What to work on:
Transcribe every one of the rows below word for word, leaving out the pictures.

[Start]

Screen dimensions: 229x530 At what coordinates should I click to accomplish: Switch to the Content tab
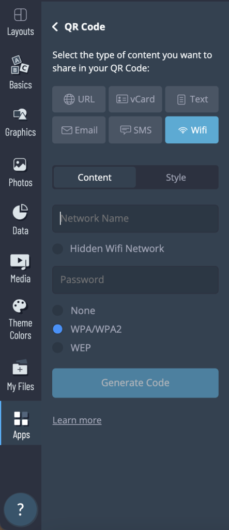[95, 178]
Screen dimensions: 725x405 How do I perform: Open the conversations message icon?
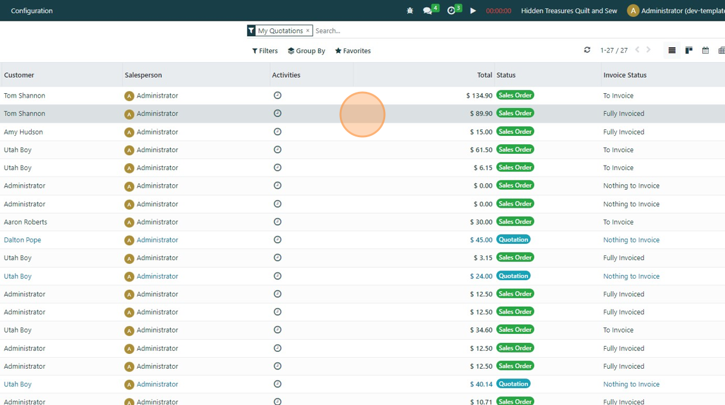click(427, 11)
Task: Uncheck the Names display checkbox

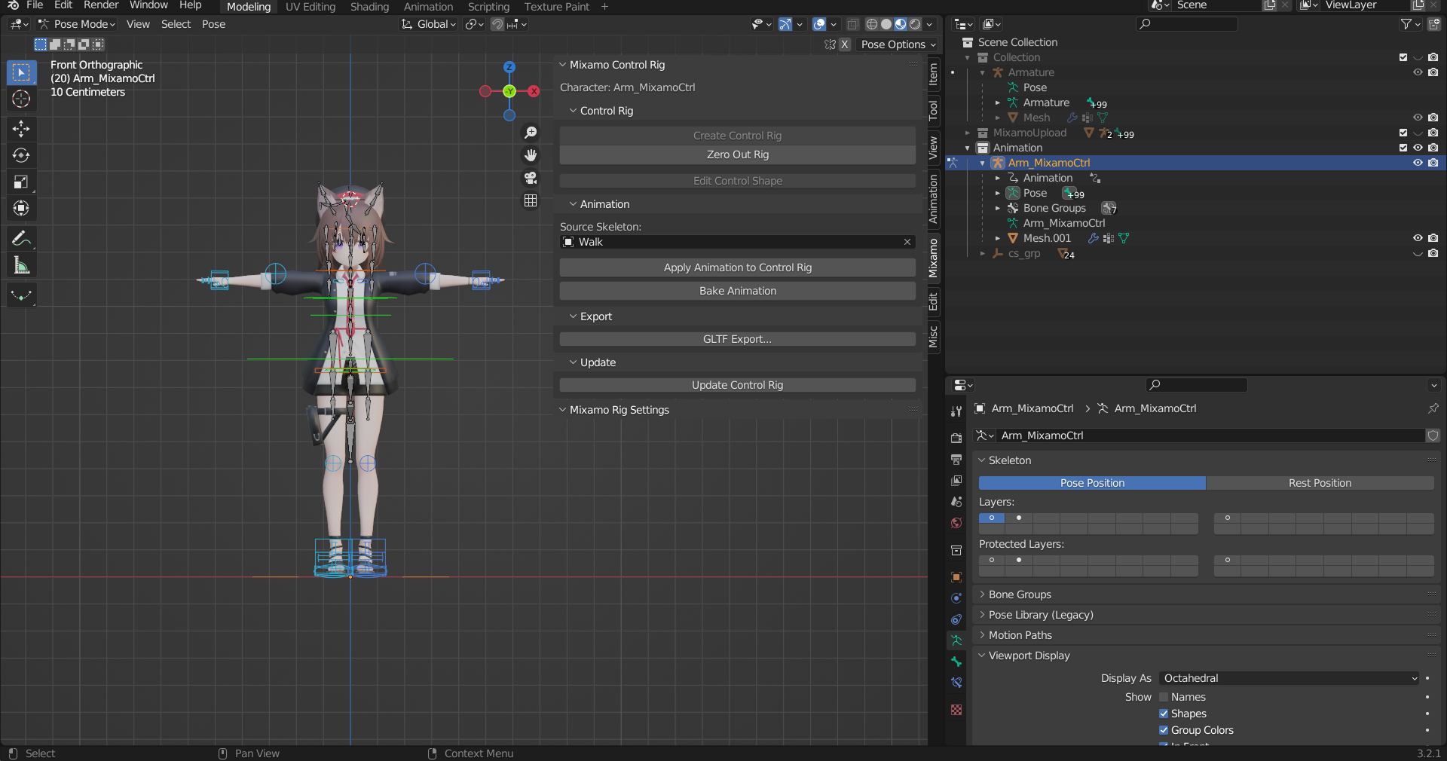Action: [1163, 697]
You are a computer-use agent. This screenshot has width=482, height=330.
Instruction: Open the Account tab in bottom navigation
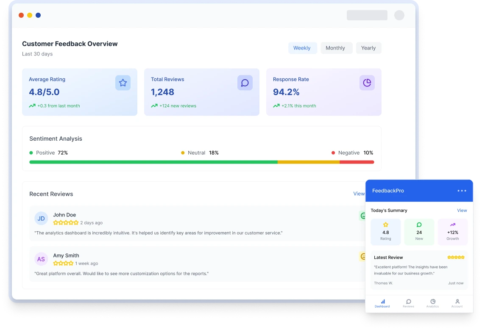[457, 303]
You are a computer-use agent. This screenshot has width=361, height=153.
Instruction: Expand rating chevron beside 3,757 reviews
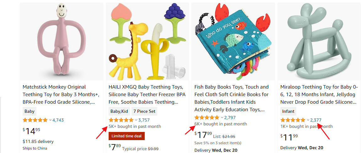tap(136, 120)
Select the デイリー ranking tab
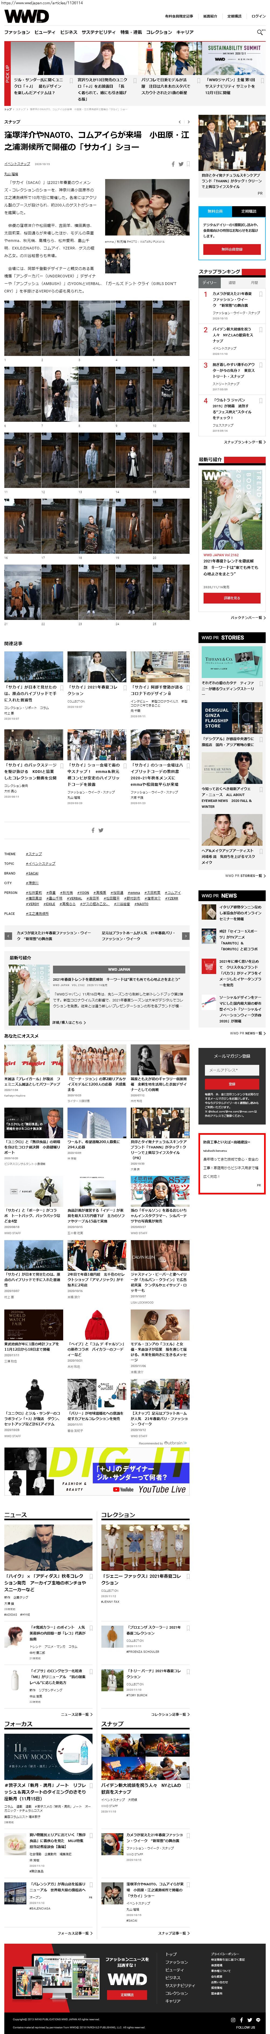This screenshot has width=270, height=2034. pos(209,282)
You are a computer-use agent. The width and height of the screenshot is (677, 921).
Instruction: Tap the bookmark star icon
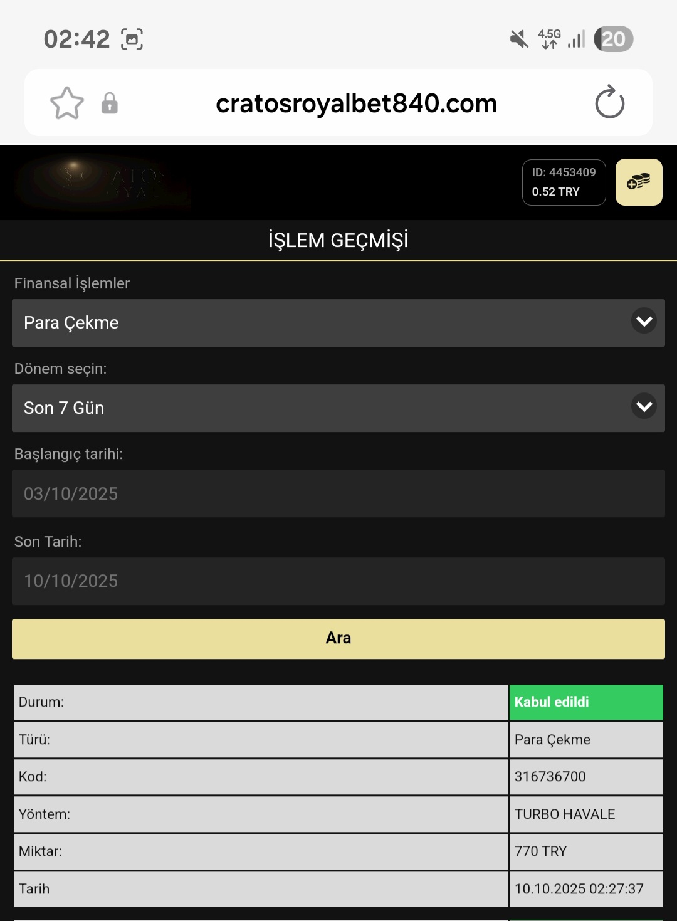pyautogui.click(x=66, y=103)
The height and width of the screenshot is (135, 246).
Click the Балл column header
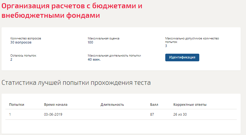point(154,105)
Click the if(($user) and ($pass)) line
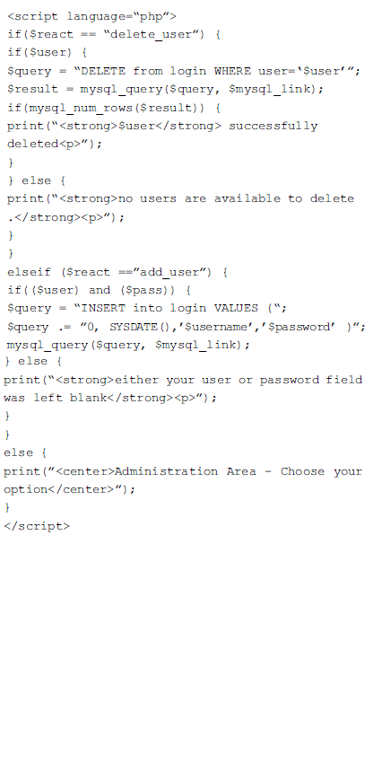Image resolution: width=382 pixels, height=772 pixels. [x=100, y=290]
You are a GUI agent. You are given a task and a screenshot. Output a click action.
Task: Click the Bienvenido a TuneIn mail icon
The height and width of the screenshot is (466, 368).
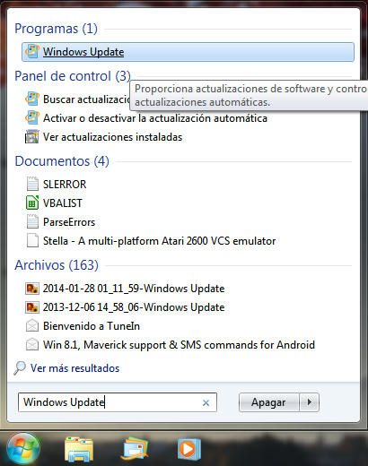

[End]

Right answer:
Screen dimensions: 229x530 At what coordinates should I click to accomplish: Switch to the Content tab
[95, 178]
Screen dimensions: 725x405 How do I perform: Open the conversations message icon?
click(427, 11)
Task: Uncheck the Names display checkbox

Action: [1163, 697]
You are a computer-use agent. This screenshot has width=482, height=330.
Instruction: Open the Account tab in bottom navigation
[457, 303]
You are a computer-use agent. This screenshot has width=361, height=153.
Instruction: Expand rating chevron beside 3,757 reviews
tap(136, 120)
Select the デイリー ranking tab
This screenshot has width=270, height=2034. pos(209,282)
You are a computer-use agent. The width and height of the screenshot is (677, 921).
Instruction: Tap the bookmark star icon
pyautogui.click(x=66, y=103)
The height and width of the screenshot is (135, 246).
Click the Балл column header
point(154,105)
Click the if(($user) and ($pass)) line
Image resolution: width=382 pixels, height=772 pixels. [x=100, y=290]
You are a GUI agent. You are given a task and a screenshot. Output a click action.
Task: Click the Bienvenido a TuneIn mail icon
The height and width of the screenshot is (466, 368).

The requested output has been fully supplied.